### Task to complete
Type out every line below exactly as it reads.

### Recorded data
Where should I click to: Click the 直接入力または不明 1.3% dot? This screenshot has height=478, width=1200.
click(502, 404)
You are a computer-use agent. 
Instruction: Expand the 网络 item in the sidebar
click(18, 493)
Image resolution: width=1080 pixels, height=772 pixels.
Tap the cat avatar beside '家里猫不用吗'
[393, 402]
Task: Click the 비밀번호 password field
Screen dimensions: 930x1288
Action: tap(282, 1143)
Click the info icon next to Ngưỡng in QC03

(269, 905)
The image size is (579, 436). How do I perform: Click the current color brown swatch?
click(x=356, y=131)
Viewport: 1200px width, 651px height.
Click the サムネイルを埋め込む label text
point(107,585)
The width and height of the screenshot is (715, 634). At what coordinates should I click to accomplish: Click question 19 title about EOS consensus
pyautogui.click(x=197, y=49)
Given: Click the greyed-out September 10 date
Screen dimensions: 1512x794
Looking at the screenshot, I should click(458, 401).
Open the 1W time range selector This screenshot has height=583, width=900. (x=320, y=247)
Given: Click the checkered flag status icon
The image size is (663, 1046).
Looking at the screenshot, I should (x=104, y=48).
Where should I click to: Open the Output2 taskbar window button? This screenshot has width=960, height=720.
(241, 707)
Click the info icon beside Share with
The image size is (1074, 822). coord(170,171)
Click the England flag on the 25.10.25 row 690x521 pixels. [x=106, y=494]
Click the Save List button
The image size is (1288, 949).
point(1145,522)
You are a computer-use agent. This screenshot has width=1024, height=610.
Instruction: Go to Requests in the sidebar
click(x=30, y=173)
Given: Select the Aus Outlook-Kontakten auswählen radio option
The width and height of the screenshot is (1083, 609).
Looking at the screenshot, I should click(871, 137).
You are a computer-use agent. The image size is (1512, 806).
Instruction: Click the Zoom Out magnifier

### Output for this exercise
Where should I click to: Click the 直接入力または不明 1.3% dot? This screenshot has height=478, width=1200.
click(502, 404)
You are a computer-use agent. 
Instruction: Expand the 网络 item in the sidebar
click(18, 493)
Image resolution: width=1080 pixels, height=772 pixels.
Tap the cat avatar beside '家里猫不用吗'
[393, 402]
Task: Click the 비밀번호 password field
Screen dimensions: 930x1288
Action: tap(282, 1143)
Click the info icon next to Ngưỡng in QC03

(269, 905)
The image size is (579, 436). How do I perform: Click the current color brown swatch?
click(x=356, y=131)
Viewport: 1200px width, 651px height.
Click the サムネイルを埋め込む label text
point(107,585)
The width and height of the screenshot is (715, 634). At what coordinates should I click to accomplish: Click question 19 title about EOS consensus
pyautogui.click(x=197, y=49)
Given: Click the greyed-out September 10 date
Screen dimensions: 1512x794
Looking at the screenshot, I should click(458, 401).
Open the 1W time range selector This screenshot has height=583, width=900. (x=320, y=247)
Given: Click the checkered flag status icon
The image size is (663, 1046).
Looking at the screenshot, I should (x=104, y=48).
Where should I click to: Open the Output2 taskbar window button? This screenshot has width=960, height=720.
(241, 707)
Click the info icon beside Share with
The image size is (1074, 822). coord(170,171)
Click the England flag on the 25.10.25 row 690x521 pixels. [x=106, y=494]
Click the Save List button
The image size is (1288, 949).
point(1145,522)
You are a computer-use agent. This screenshot has width=1024, height=610.
Instruction: Go to Requests in the sidebar
click(x=30, y=173)
Given: Select the Aus Outlook-Kontakten auswählen radio option
The width and height of the screenshot is (1083, 609).
Looking at the screenshot, I should click(871, 137).
You are a computer-use agent. The image size is (1512, 806).
Instruction: Click the Zoom Out magnifier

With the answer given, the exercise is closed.